Chegamos então a cidade da Guatemala. Esta foi fundada pelos espanhóis em 1776. Primeiramente estava instalada em outro local chamado de antiga Guatemala. O dia da independência da Guatemala será dia 16 de setembro. Portanto observa-se já alguma movimentação para os festejos. Compramos uma bandeira sua, onde vemos no seu interior o pássaro Quetzal - ave símbolo.
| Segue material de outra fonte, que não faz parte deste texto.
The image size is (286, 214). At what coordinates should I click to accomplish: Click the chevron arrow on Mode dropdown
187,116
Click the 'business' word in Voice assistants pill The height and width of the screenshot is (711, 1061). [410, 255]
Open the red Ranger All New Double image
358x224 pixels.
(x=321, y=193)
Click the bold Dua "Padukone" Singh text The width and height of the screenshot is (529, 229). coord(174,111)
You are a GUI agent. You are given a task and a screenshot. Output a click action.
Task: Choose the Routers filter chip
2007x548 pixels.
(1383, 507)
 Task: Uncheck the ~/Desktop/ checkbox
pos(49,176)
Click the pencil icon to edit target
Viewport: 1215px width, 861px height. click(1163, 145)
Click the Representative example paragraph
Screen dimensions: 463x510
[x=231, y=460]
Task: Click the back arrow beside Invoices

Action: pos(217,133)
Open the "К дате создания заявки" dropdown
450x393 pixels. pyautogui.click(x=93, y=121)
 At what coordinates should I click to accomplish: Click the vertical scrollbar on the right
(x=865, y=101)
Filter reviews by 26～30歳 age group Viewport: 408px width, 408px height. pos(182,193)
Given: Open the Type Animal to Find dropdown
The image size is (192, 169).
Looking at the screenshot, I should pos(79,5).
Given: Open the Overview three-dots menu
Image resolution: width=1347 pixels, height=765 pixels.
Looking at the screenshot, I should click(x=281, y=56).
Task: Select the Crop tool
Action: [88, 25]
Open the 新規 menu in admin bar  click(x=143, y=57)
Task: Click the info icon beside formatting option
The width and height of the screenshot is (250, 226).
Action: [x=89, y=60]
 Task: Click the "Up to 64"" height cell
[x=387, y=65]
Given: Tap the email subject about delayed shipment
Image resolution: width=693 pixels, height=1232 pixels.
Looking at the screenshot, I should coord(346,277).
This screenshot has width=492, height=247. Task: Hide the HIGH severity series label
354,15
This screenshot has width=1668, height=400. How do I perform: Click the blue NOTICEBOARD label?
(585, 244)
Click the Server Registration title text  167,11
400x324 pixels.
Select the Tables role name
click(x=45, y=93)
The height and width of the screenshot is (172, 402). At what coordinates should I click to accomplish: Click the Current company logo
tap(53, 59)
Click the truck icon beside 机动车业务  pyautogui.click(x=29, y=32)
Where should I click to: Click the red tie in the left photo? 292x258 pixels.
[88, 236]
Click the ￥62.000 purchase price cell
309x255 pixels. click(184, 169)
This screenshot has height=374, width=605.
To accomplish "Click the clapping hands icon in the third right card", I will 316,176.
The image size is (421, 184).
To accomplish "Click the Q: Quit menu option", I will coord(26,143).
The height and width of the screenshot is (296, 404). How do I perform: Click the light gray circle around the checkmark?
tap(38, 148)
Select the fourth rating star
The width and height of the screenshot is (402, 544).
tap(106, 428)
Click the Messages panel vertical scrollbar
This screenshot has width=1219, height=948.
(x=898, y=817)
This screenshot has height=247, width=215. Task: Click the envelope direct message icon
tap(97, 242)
Chegamos até o centro histórico onde podemos observar o Palácio do Governo e sua Catedral em frente a uma enorme praça. O trânsito agitado, com ruas estreitas e pessoas em seus carros sempre apressadas e sem muita cordialidade. Poucas placas fazem da cidade um labirinto, por este motivo abordamos dois guardas de trânsito com seu carro e pedimos que nos levassem à embaixada de El Salvador, pois precisaríamos do visto para continuar viagem e atravessar este país. Lá chegando agradecemos a cordialidade dos senhores guardas e fomos à embaixada. Para nossa surpresa estava fechada ao atendimento público. Funcionava até às 12:00horas, e já eram 12:30horas. Inconformados pegamos o telefone público, comprando um cartão no banco ali próximo e ligamos para as atendentes que ainda estavam lá na embaixada. Foram irredutíveis em abrir uma exceção, e mais, disseram-nos que os documentos deveriam ser entregues só na terça-feira e seriam enviados para nós somente na quarta-feira. Ficamos ainda mais injuriados e decidimos ir até a embaixada do Brasil ver se tínhamos alguma regalia. Um táxi nos ciceroneou até lá. Era longe de difícil acesso. Atendeu-nos, muito bem e simpaticamente, uma senhorita gaúcha auxiliar desta embaixada e disse-nos que talvez pudesse intervir, mas nesse momento o próprio taxista deu a solução estimulando-nos a irmos por Honduras e não atravessarmos El Salvador. Disse-nos que com cuidado da chuva, caminhões e montanhas, poderíamos fazer o percurso e dormirmos próximo a fronteira de Honduras, e amanhã passarmos a fronteira. Fizemos os cálculos e decidimos assim fazer. Ele Julio Ruiz orientou-nos também na saída da cidade, realmente um labirinto que para não se perder tempo somente com ajuda. Pagamos-lhe a corrida é claro, mas o mesmo também foi muito gentil e prestativo. Fiquei ao seu lado conversando e colhendo informações enquanto meu irmão seguia-nos com a Toyota. A chuva despencava de vez em quando e estiava. Algo normal segundo a população que já esta acostumada neste período de inverno.

Seguimos adiante e com muito cuidado, pois havia realmente muitos caminhões e estrada lisa, subidas e descidas. Chegamos às 18:00horas em uma pequena cidade, parando antes do tempo, por estar anoitecendo precocemente. Hotel simples, mas em boa hora. Chegamos mais uma vez. Média de quilometragem por hora 40km/hora. Haja paciência.